How to calculate $\frac{1}{2\pi i} \int_{\gamma} \frac{2z}{(z-1)^ 4(z-3)}dz$
When $\gamma = C_+(0,4)$ and where $\gamma = C_-(0,2)$.
I need to use the residuformula which states that is f is analytic in point a then:
$\frac{1}{2\pi i} \int_{C} \frac{f(z)}{(z-a)^{n+1}} dz = \frac{f^{(n)}}{n!}$.
or:
$\frac{1}{2\pi i} \int_{C} f(z) = \sum Res_{z=a_j} f(z)$.

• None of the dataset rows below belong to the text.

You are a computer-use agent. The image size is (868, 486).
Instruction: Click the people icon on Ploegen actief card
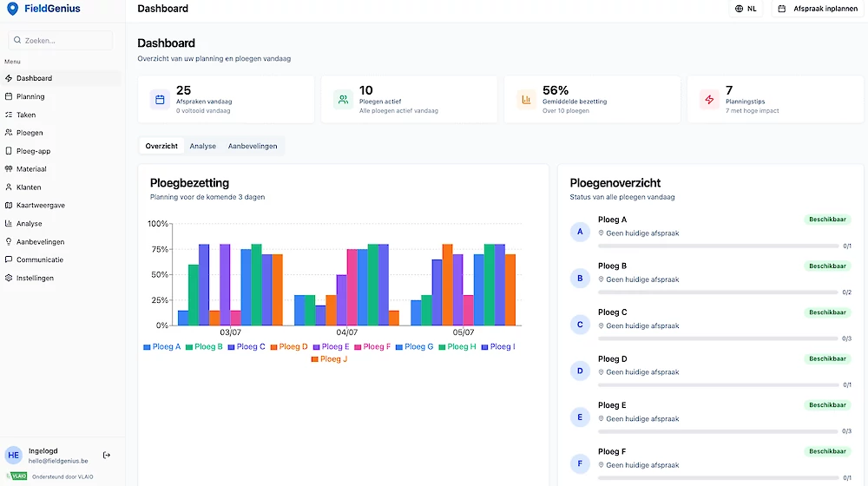343,100
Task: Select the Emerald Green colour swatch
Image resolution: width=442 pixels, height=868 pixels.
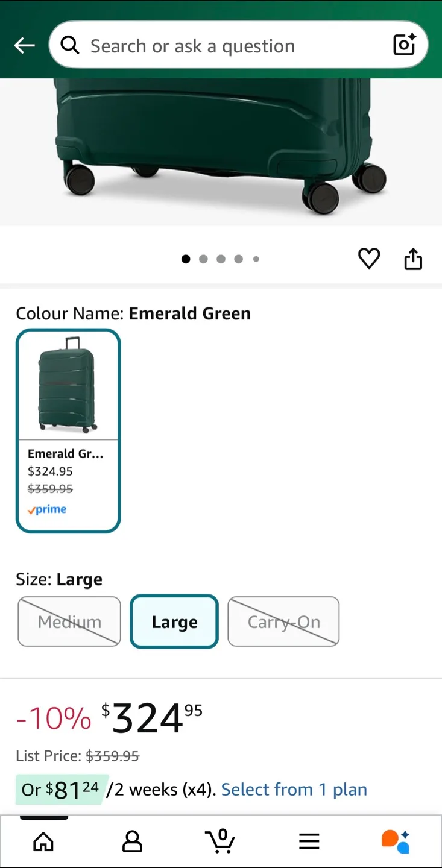Action: [68, 430]
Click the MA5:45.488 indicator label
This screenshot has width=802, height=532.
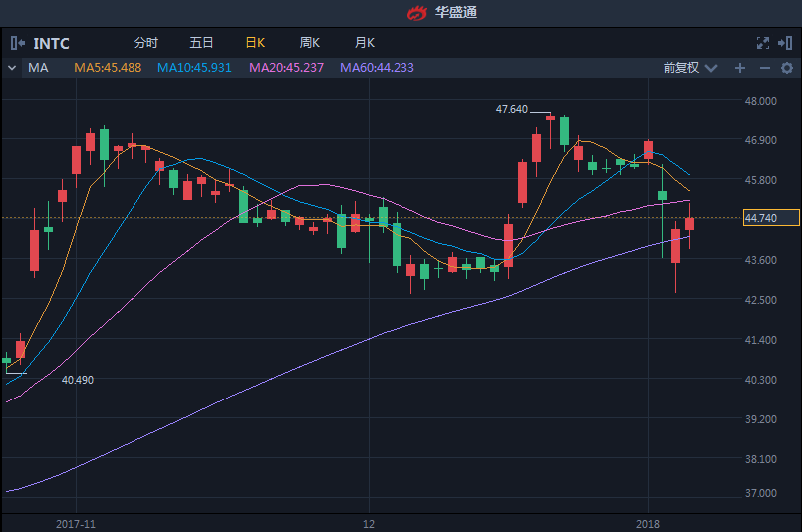pos(108,68)
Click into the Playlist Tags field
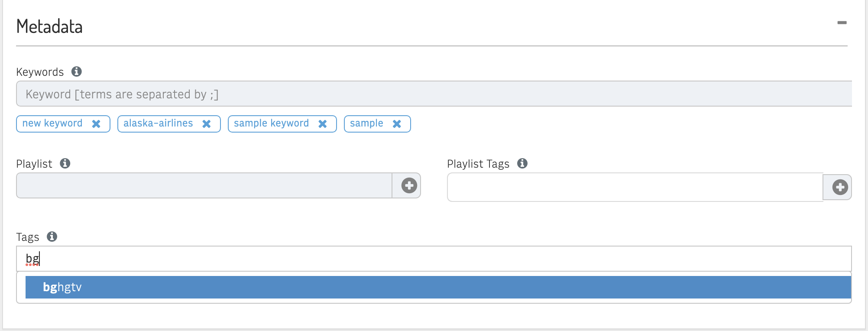The image size is (868, 331). pyautogui.click(x=635, y=187)
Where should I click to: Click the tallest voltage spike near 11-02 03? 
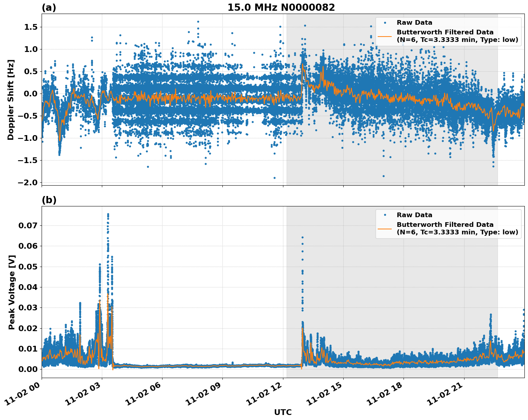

Obviously on $\gamma = C_+(0,4)$ our residual points do not occur in the edges, so by the weak variant of cauchy's theorem this is $0$. The second one is a bit harder though, because both residual points, 0 and 3 occur in the edges. How do i solve such a problem?
Kees
It appears you are trying to determine the contour integral inside the annulus, correct? If that is the case, by Cauchy's theorem, we know if no poles are in the contour, then the integral is zero. If there are poles in the contour, the integral is equal to $2i\pi\sum\operatorname{Res}\{f(z);z_j\}$. Inside the annulus of radius $4$ and $2$, the only pole in this contour is when $z = 3$ which is a simple pole. Therefore, $$ \frac{1}{2i\pi}\int_{C}\frac{2z}{(z-1)^4(z-3)}dz = \operatorname{Res}\{f(z);z=3\} $$ You say $z=0$ is a pole but $z=0$ is a zero of $f(z)$ not a pole.